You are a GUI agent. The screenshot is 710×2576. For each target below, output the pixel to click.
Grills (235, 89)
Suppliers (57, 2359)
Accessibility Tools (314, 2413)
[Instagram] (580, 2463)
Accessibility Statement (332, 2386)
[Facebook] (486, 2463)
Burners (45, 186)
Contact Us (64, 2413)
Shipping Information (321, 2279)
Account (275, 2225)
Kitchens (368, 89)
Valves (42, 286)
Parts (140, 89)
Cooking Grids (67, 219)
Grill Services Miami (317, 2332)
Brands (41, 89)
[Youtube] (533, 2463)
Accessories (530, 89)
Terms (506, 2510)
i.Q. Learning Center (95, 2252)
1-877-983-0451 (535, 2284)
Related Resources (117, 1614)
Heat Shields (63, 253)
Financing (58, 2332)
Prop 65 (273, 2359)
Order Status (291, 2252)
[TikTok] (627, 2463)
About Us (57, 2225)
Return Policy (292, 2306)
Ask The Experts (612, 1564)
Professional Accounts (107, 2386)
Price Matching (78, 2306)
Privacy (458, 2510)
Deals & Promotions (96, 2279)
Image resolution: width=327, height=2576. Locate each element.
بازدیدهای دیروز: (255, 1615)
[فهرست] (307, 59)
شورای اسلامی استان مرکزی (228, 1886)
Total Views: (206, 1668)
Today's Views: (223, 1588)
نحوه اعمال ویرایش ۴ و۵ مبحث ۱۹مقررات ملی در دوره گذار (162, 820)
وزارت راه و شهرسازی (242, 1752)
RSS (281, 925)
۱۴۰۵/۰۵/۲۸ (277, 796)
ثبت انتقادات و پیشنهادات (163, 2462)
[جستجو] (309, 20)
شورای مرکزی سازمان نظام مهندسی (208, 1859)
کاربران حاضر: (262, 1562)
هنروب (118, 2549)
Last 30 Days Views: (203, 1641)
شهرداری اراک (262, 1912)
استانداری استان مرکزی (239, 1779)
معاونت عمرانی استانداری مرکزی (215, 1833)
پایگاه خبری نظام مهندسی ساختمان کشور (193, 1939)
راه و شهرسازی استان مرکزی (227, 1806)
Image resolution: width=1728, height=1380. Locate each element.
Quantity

***

● **What you will do**:
Repeat exactly the lines above from the one with "Accessibility Statement (332, 2386)" up to and including the one with "Grill Services Miami (317, 2332)". No other line belongs in the reply.

● **Response**:
Accessibility Statement (332, 2386)
[Facebook] (486, 2463)
Burners (45, 186)
Contact Us (64, 2413)
Shipping Information (321, 2279)
Account (275, 2225)
Kitchens (368, 89)
Valves (42, 286)
Parts (140, 89)
Cooking Grids (67, 219)
Grill Services Miami (317, 2332)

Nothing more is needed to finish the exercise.